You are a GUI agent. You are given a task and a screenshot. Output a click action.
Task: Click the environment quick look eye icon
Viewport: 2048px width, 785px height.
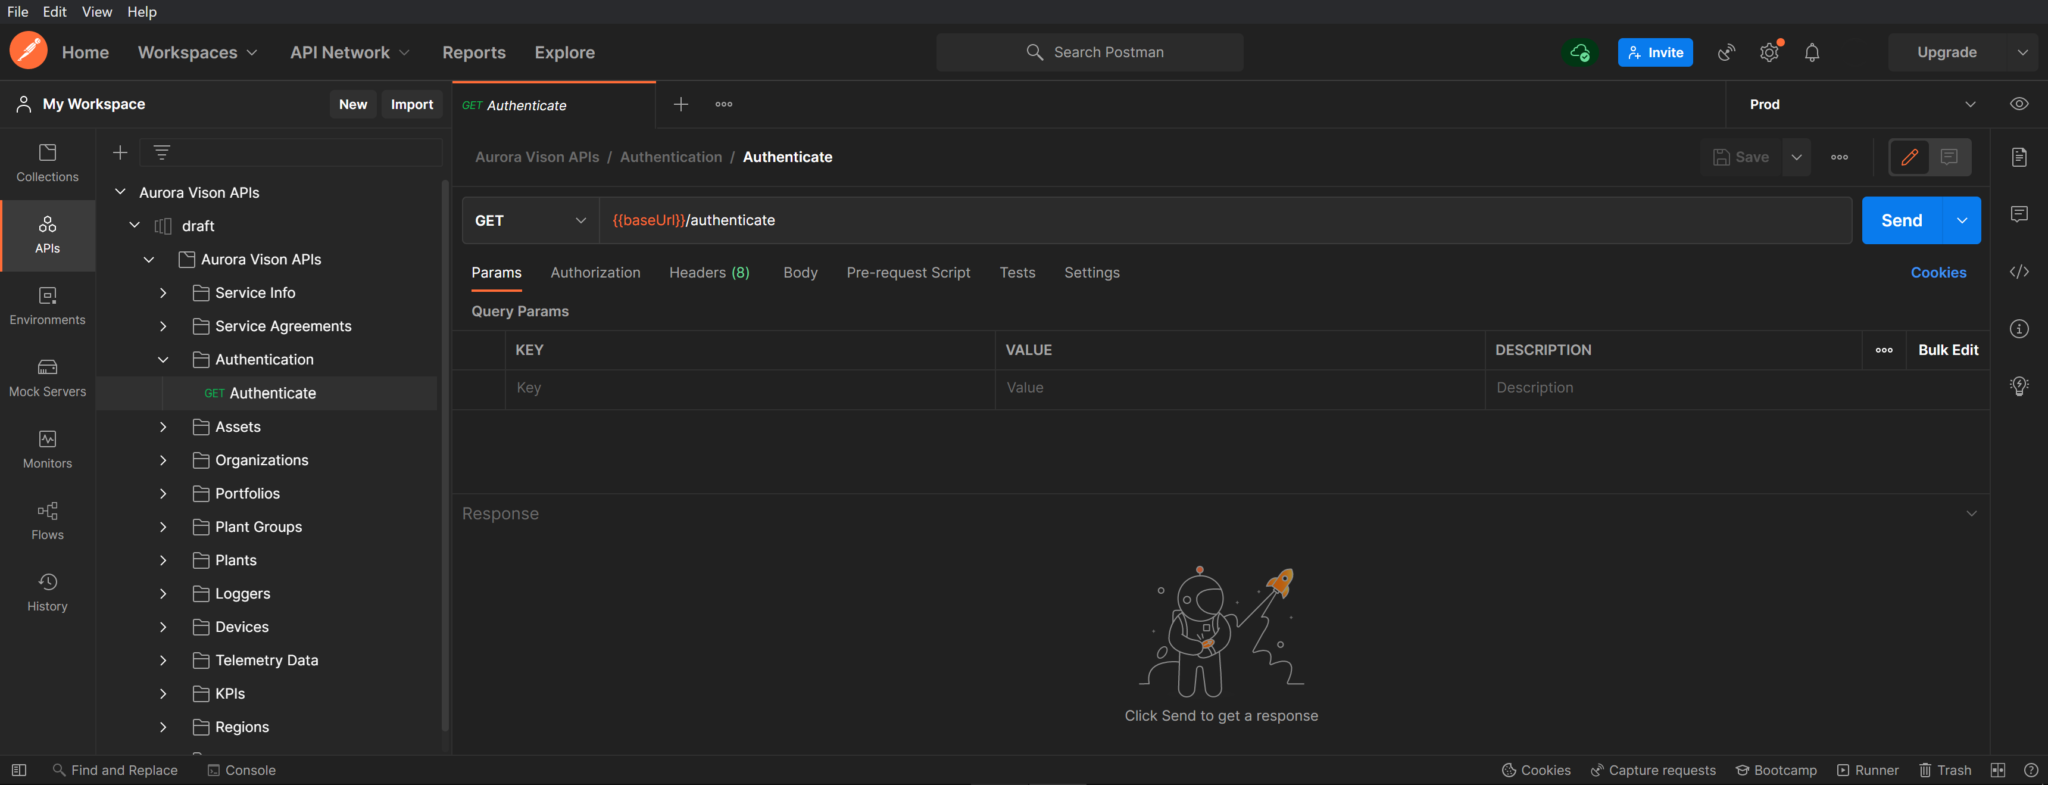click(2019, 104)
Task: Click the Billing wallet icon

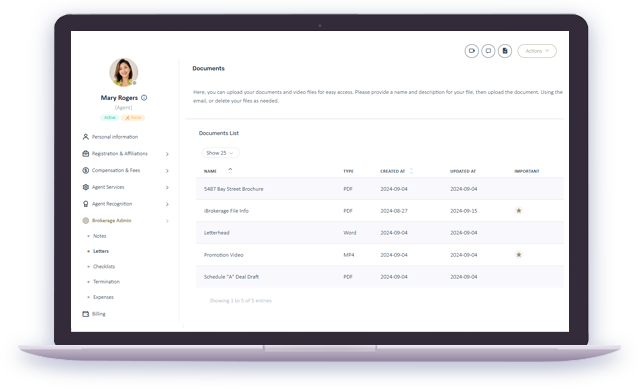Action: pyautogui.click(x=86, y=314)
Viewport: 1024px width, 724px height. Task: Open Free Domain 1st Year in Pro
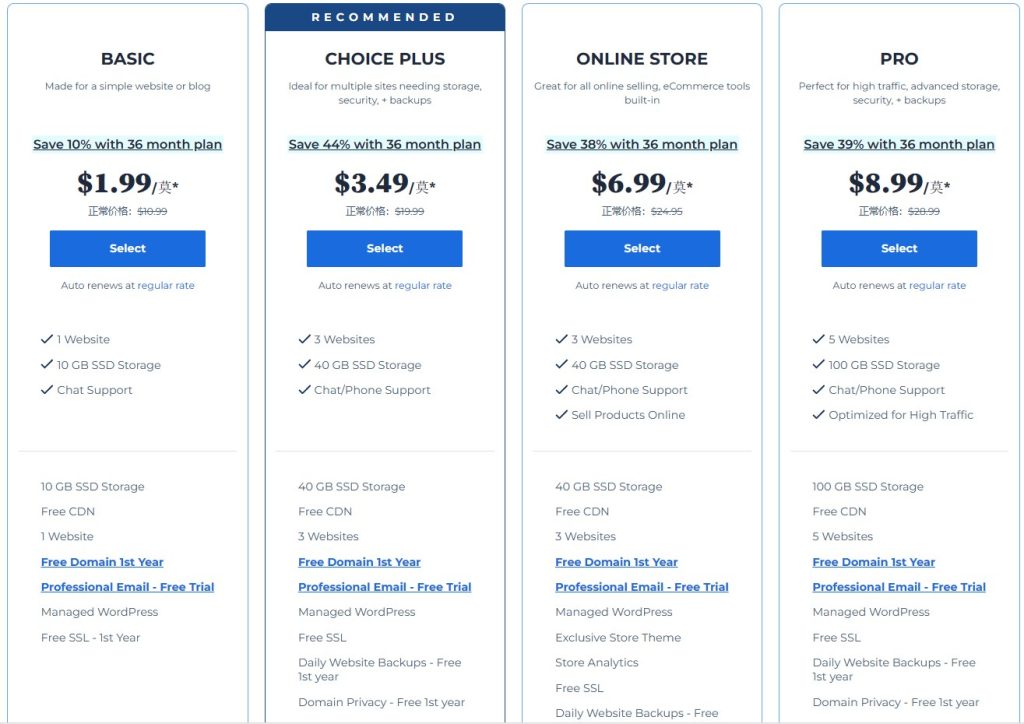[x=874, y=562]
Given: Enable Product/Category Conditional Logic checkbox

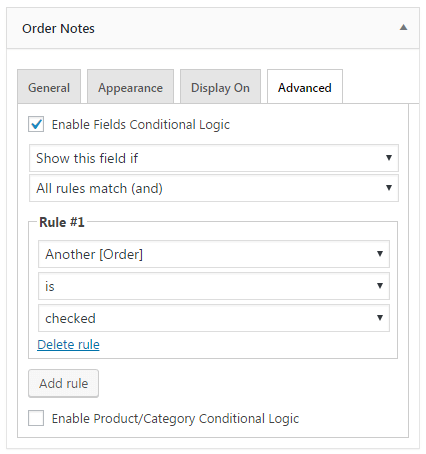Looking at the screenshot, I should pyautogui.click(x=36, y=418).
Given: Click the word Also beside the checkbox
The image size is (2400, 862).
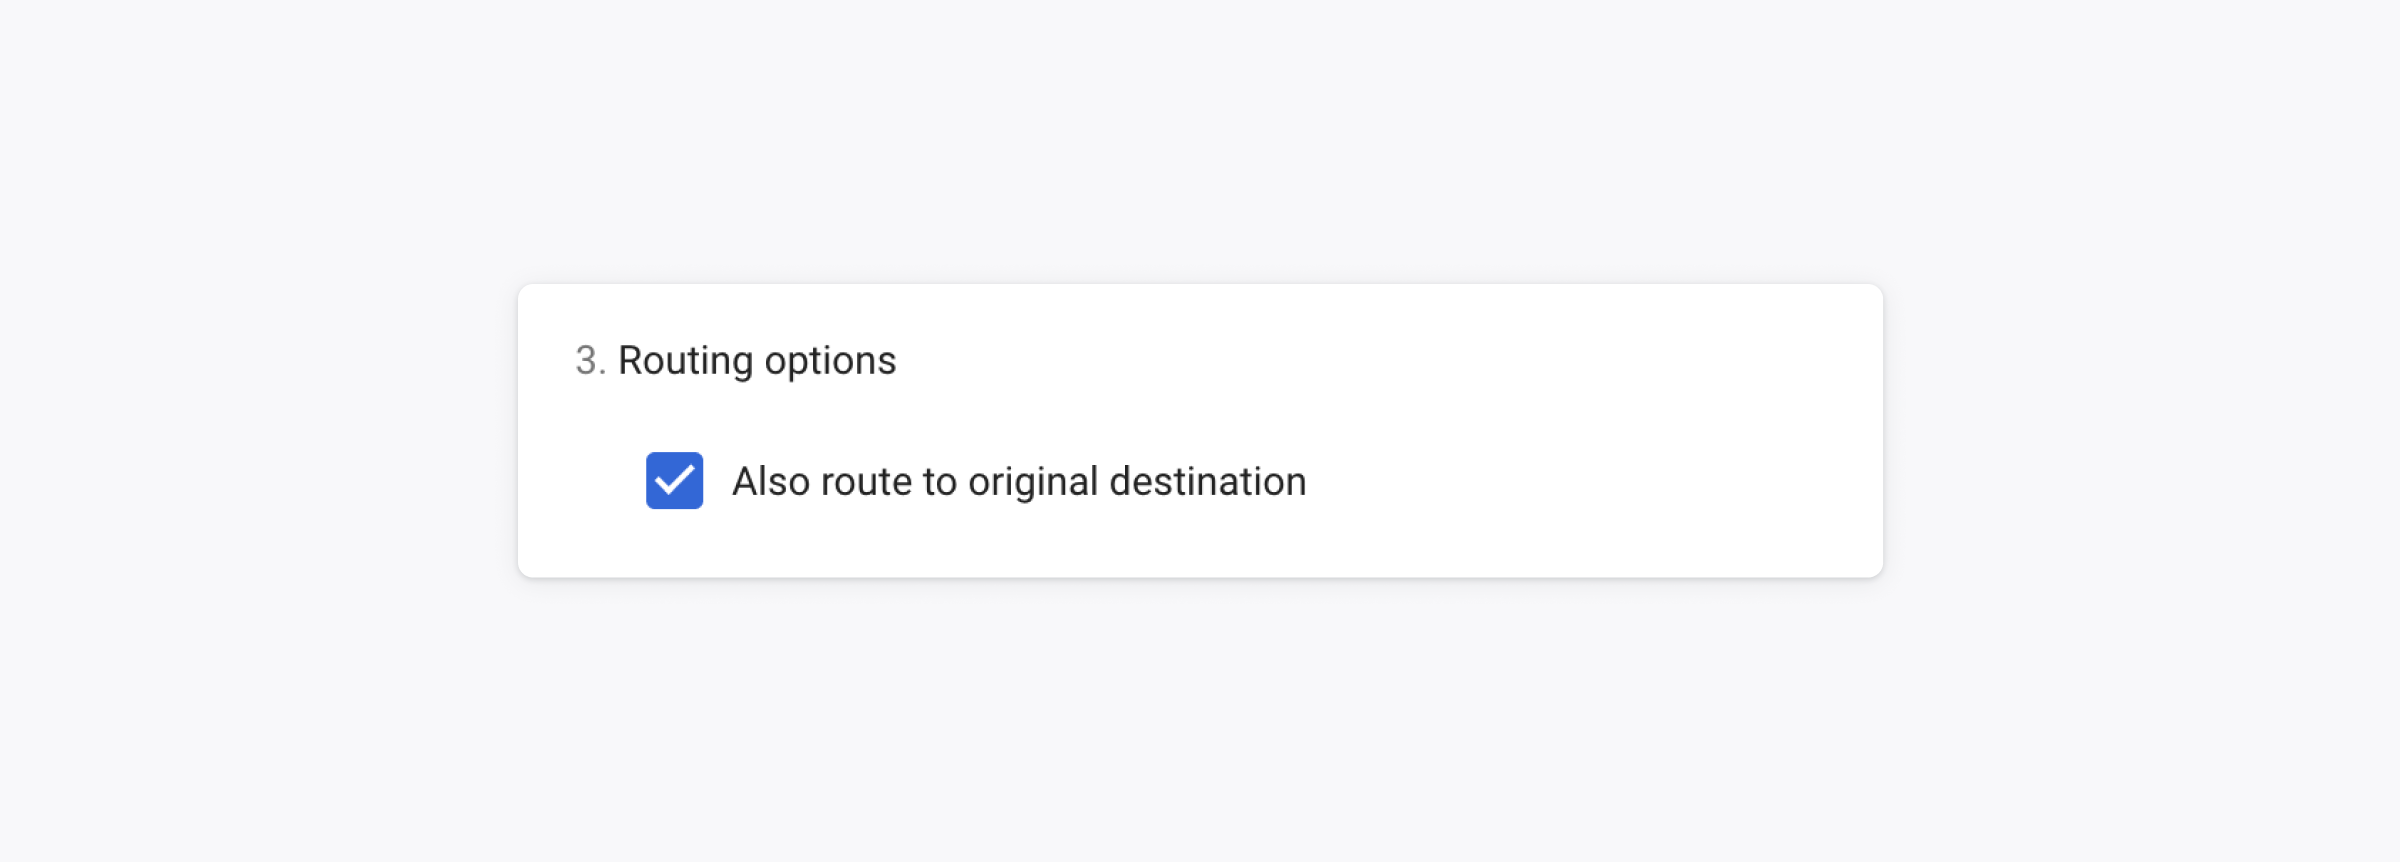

__________________________________________________

## DIRECTIONS
Retype all the records exactly and keep out every picture.

## YOUR RESPONSE
You are a GUI agent. You are given a task and a screenshot. Output a click action.
Task: Click the environment quick look eye icon
Viewport: 2048px width, 785px height.
click(2019, 104)
Task: Click the Billing wallet icon

Action: pyautogui.click(x=86, y=314)
Viewport: 1024px width, 724px height. Task: Open Free Domain 1st Year in Pro
[x=874, y=562]
Given: Enable Product/Category Conditional Logic checkbox

Looking at the screenshot, I should pyautogui.click(x=36, y=418).
Given: Click the word Also beside the checkbox
The image size is (2400, 862).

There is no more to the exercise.